Portable Long Service Leave Schemes (If They Apply To You)
Some states and territories operate portable long service leave schemes for certain industries, where long service leave entitlements can follow a worker even if they move between employers in the same sector.
Community services can be an area where portable arrangements may exist in some jurisdictions, but the coverage rules are technical and can change. If your workforce is mobile between providers, or you frequently onboard workers with prior sector experience, it’s worth checking whether any portable scheme applies to your business and how employer contributions/registration work.
How To Stay Compliant: A Simple SCHADS Long Service Leave Checklist
If you want a practical way to manage SCHADS long service leave risk, here’s a checklist you can implement (even if you’re not ready to overhaul your entire payroll system).
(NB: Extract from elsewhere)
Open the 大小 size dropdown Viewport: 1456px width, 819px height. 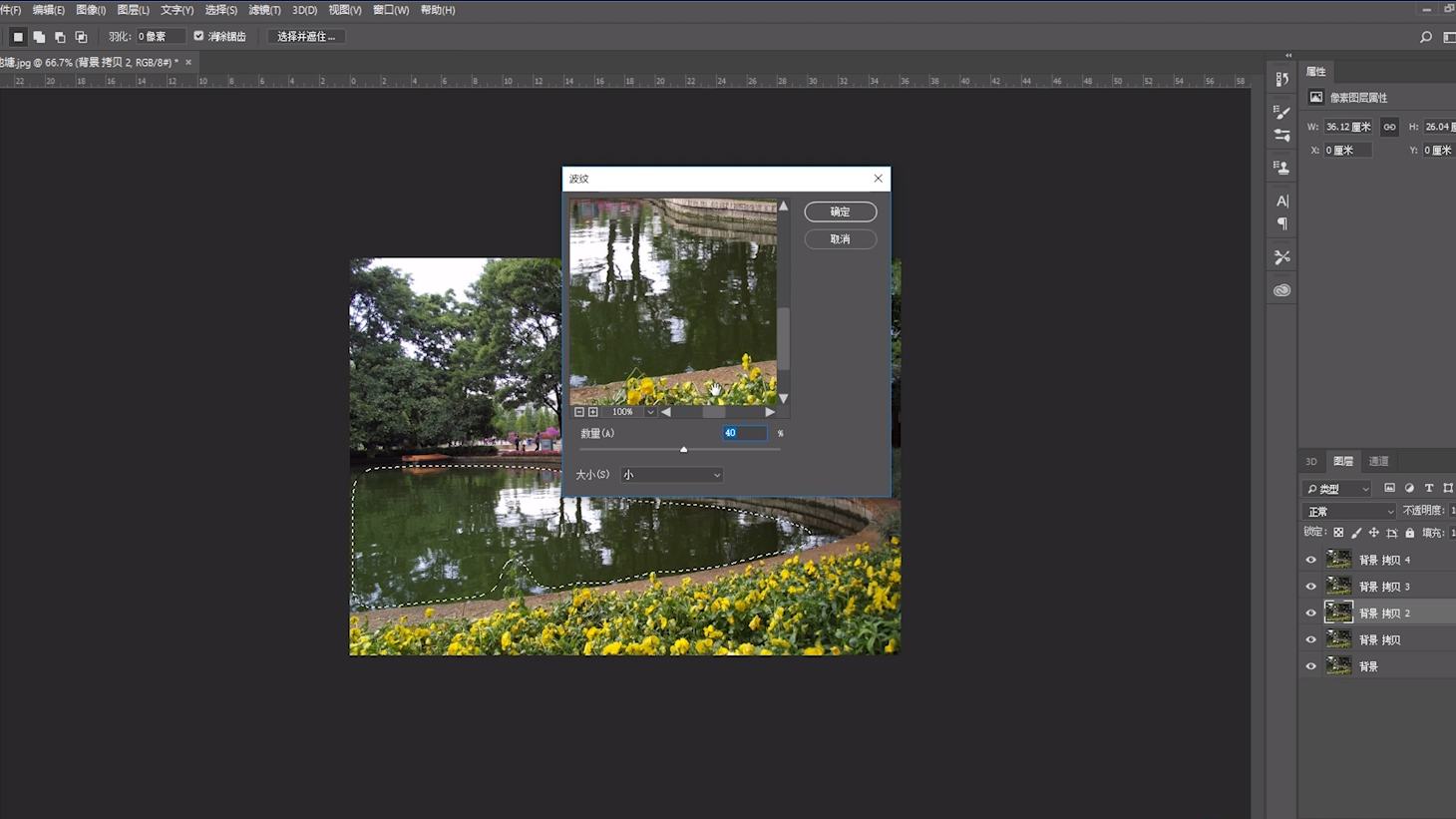pyautogui.click(x=671, y=475)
Step 1: Confirm The Correct “LSL Law” For Each Employee
- Identify the state/territory law that applies to the employment (this is often linked to where the employee is based, but multi-state operations can be more complex).
- Check whether there is an applicable enterprise agreement or other industrial instrument with its own LSL terms.
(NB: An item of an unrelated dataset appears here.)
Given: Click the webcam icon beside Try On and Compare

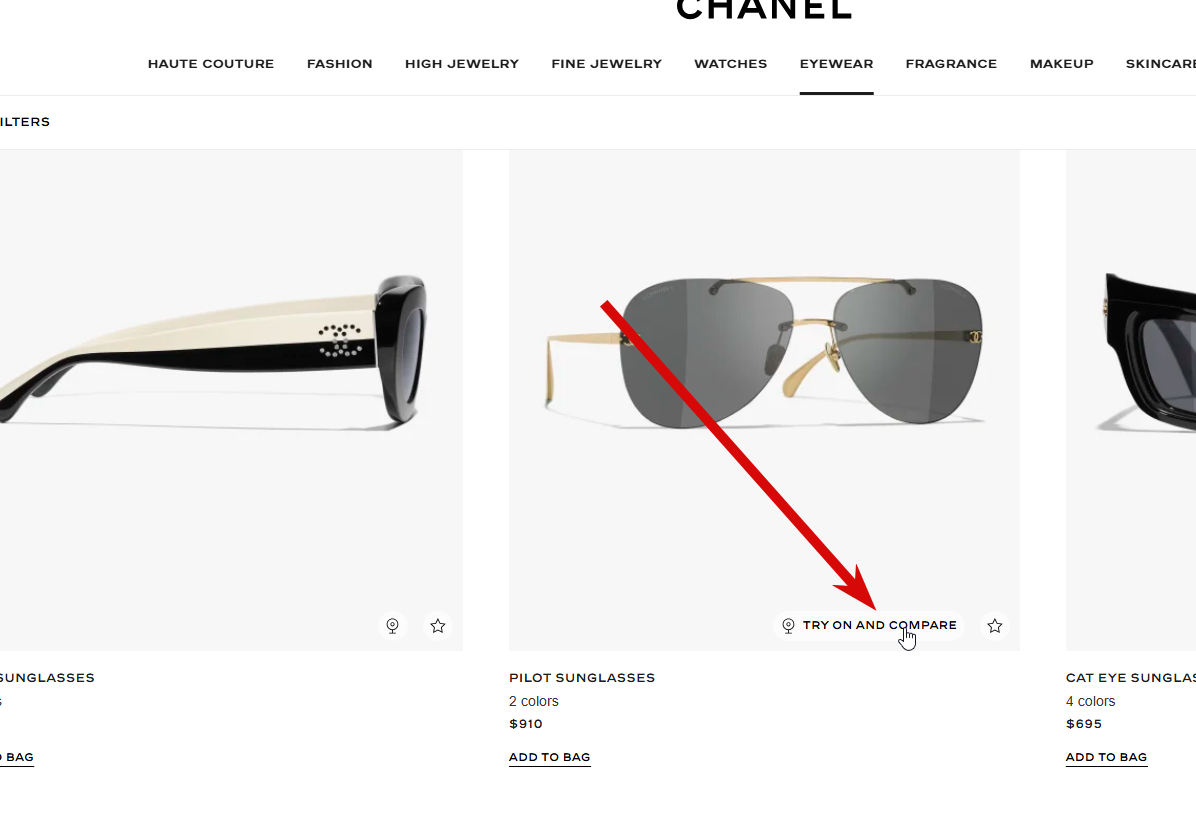Looking at the screenshot, I should 789,625.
- Consider whether a portable long service leave scheme applies in your jurisdiction/industry.
Step 2: Make Sure Your Employment Documentation Matches Reality
- Use written employment contracts that clearly state employment type, ordinary hours, and classification under SCHADS.
- Record changes to hours and status in writing (and update payroll settings accordingly).
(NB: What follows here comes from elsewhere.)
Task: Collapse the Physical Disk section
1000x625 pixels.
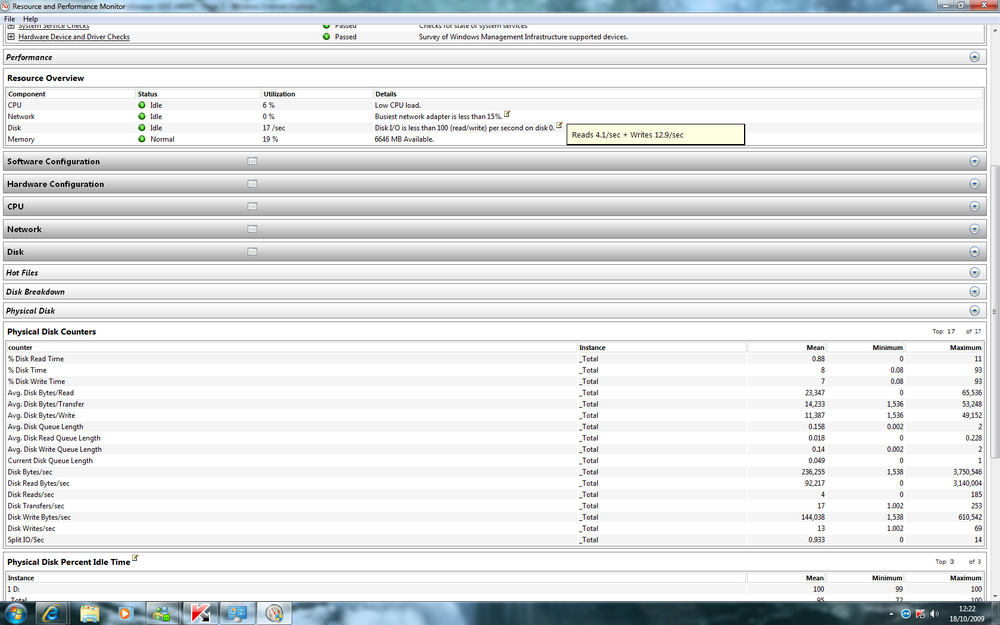Action: point(974,311)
For many care providers, tightening documentation is one of the quickest ways to reduce payroll disputes and entitlement confusion - and it starts with having the right Employment Lawyer support when you’re updating templates or changing workforce structures.
Step 3: Set A Consistent LSL Request And Approval Process
- Decide who approves LSL (and who checks legal compliance before approval).
- Require requests in writing and confirm approvals in writing.
- Keep a central record of LSL taken and LSL balances.
Step 4: Build LSL Into Your Cost Forecasting
- Track LSL accruals as a liability (particularly for long-tenured staff).
- Plan for backfill requirements, especially for client-facing roles that require continuity.
- Review exposure ahead of known business changes (new sites, program closures, restructures).
Step 5: Use A Termination Checklist That Includes LSL
- Check whether LSL is payable (including pro-rata) under the applicable state/territory rules or industrial instrument.
- Calculate the balance carefully using accurate ordinary hours/pay data and the correct “ordinary pay” treatment for LSL purposes.
- Document how you calculated the amount and keep the working papers on file.
Key Takeaways
- Long service leave for SCHADS-covered employees is usually governed by state/territory long service leave legislation (or a lawful industrial instrument), not by the SCHADS Award itself.
- Eligibility, “continuous service” rules, and pro-rata payout triggers can differ depending on where the employee is employed and the employee’s service history and exit circumstances.
- Variable hours, changing employment types, and business restructures are common in care businesses and can complicate LSL calculations if you don’t have clean records.
- A clear process for LSL requests, approvals, and record-keeping helps you manage rostering impacts and reduces the risk of disputes.
- LSL issues often arise at termination, so a documented final pay checklist (including LSL) is one of the most practical compliance tools you can implement.